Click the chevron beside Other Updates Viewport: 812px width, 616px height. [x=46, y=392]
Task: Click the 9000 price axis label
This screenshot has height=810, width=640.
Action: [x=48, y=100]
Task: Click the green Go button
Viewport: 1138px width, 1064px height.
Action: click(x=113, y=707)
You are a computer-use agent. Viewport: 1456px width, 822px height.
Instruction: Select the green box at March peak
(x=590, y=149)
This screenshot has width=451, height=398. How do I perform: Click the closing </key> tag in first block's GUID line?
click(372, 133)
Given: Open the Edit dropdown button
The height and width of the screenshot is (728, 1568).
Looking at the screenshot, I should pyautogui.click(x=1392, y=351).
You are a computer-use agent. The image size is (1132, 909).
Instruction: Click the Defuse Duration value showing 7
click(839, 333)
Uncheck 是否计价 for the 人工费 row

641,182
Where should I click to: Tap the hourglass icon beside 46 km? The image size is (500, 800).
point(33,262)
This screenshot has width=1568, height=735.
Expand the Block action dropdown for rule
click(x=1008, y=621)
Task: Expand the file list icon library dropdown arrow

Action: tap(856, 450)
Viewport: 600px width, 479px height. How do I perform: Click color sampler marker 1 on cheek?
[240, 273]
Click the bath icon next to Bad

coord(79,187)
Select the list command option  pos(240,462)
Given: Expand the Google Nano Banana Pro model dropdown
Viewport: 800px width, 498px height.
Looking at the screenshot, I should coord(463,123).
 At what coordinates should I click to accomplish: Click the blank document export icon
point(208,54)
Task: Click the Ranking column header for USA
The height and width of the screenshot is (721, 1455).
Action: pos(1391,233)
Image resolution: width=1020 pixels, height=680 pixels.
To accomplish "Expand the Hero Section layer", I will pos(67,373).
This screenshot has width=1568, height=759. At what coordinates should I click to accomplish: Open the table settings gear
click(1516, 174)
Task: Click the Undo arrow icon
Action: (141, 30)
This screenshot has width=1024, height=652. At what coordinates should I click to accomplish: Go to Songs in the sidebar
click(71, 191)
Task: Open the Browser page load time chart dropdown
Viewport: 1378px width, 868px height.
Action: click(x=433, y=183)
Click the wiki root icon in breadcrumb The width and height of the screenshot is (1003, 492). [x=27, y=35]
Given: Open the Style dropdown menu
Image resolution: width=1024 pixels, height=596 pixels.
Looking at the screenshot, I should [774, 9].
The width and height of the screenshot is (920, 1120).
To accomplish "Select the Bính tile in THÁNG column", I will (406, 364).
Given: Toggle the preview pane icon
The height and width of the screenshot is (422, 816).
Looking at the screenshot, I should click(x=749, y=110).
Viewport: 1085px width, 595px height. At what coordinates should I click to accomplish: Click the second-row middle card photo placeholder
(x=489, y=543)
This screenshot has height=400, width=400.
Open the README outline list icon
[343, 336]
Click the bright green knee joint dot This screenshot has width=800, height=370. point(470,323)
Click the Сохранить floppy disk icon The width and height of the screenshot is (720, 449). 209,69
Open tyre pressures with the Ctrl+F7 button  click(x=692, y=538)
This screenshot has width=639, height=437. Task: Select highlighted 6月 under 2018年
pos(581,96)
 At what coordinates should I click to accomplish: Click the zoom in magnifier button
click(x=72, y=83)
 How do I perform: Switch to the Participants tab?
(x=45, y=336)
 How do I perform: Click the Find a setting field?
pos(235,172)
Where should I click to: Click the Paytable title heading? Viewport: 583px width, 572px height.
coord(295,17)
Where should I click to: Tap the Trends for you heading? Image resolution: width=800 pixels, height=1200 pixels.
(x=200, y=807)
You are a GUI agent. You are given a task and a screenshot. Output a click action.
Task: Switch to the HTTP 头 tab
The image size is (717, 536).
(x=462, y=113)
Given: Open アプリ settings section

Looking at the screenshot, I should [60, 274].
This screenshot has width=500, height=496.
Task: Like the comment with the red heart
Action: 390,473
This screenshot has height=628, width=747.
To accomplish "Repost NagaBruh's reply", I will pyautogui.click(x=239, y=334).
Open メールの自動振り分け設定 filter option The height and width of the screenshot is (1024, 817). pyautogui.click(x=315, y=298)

(Exercise requirements):
Rewrite all the entries above so that each "Viewport" becomes "Window", with nothing else changed.

(Response):
Click the chevron beside Other Updates Window: 812px width, 616px height. [x=46, y=392]
Task: Click the 9000 price axis label
This screenshot has height=810, width=640.
Action: [x=48, y=100]
Task: Click the green Go button
Window: 1138px width, 1064px height.
Action: click(x=113, y=707)
You are a computer-use agent. Window: 1456px width, 822px height.
Instruction: Select the green box at March peak
(x=590, y=149)
This screenshot has width=451, height=398. How do I perform: Click the closing </key> tag in first block's GUID line?
click(372, 133)
Given: Open the Edit dropdown button
The height and width of the screenshot is (728, 1568).
Looking at the screenshot, I should pyautogui.click(x=1392, y=351).
You are a computer-use agent. The image size is (1132, 909).
Instruction: Click the Defuse Duration value showing 7
click(839, 333)
Uncheck 是否计价 for the 人工费 row

641,182
Where should I click to: Tap the hourglass icon beside 46 km? The image size is (500, 800).
point(33,262)
This screenshot has width=1568, height=735.
Expand the Block action dropdown for rule
click(x=1008, y=621)
Task: Expand the file list icon library dropdown arrow

Action: tap(856, 450)
Window: 600px width, 479px height. How do I perform: Click color sampler marker 1 on cheek?
[240, 273]
Click the bath icon next to Bad

coord(79,187)
Select the list command option  pos(240,462)
Given: Expand the Google Nano Banana Pro model dropdown
Window: 800px width, 498px height.
Looking at the screenshot, I should coord(463,123).
 At what coordinates should I click to accomplish: Click the blank document export icon
point(208,54)
Task: Click the Ranking column header for USA
The height and width of the screenshot is (721, 1455).
Action: pos(1391,233)
Image resolution: width=1020 pixels, height=680 pixels.
To accomplish "Expand the Hero Section layer", I will pos(67,373).
This screenshot has width=1568, height=759. At what coordinates should I click to accomplish: Open the table settings gear
click(1516, 174)
Task: Click the Undo arrow icon
Action: (141, 30)
This screenshot has width=1024, height=652. At what coordinates should I click to accomplish: Go to Songs in the sidebar
click(71, 191)
Task: Open the Browser page load time chart dropdown
Window: 1378px width, 868px height.
Action: click(x=433, y=183)
Click the wiki root icon in breadcrumb The width and height of the screenshot is (1003, 492). [x=27, y=35]
Given: Open the Style dropdown menu
Image resolution: width=1024 pixels, height=596 pixels.
Looking at the screenshot, I should [774, 9].
The width and height of the screenshot is (920, 1120).
To accomplish "Select the Bính tile in THÁNG column", I will (406, 364).
Given: Toggle the preview pane icon
The height and width of the screenshot is (422, 816).
Looking at the screenshot, I should click(x=749, y=110).
Window: 1085px width, 595px height. At what coordinates should I click to accomplish: Click the second-row middle card photo placeholder
(x=489, y=543)
This screenshot has height=400, width=400.
Open the README outline list icon
[343, 336]
Click the bright green knee joint dot This screenshot has width=800, height=370. point(470,323)
Click the Сохранить floppy disk icon The width and height of the screenshot is (720, 449). 209,69
Open tyre pressures with the Ctrl+F7 button  click(x=692, y=538)
This screenshot has width=639, height=437. Task: Select highlighted 6月 under 2018年
pos(581,96)
 At what coordinates should I click to accomplish: Click the zoom in magnifier button
click(x=72, y=83)
 How do I perform: Switch to the Participants tab?
(x=45, y=336)
 How do I perform: Click the Find a setting field?
pos(235,172)
Where should I click to: Click the Paytable title heading? Window: 583px width, 572px height.
coord(295,17)
Where should I click to: Tap the Trends for you heading? Image resolution: width=800 pixels, height=1200 pixels.
(x=200, y=807)
You are a GUI agent. You are given a task and a screenshot. Output a click action.
Task: Switch to the HTTP 头 tab
The image size is (717, 536).
(x=462, y=113)
Given: Open アプリ settings section

Looking at the screenshot, I should [60, 274].
This screenshot has width=500, height=496.
Task: Like the comment with the red heart
Action: 390,473
This screenshot has height=628, width=747.
To accomplish "Repost NagaBruh's reply", I will pyautogui.click(x=239, y=334).
Open メールの自動振り分け設定 filter option The height and width of the screenshot is (1024, 817). pyautogui.click(x=315, y=298)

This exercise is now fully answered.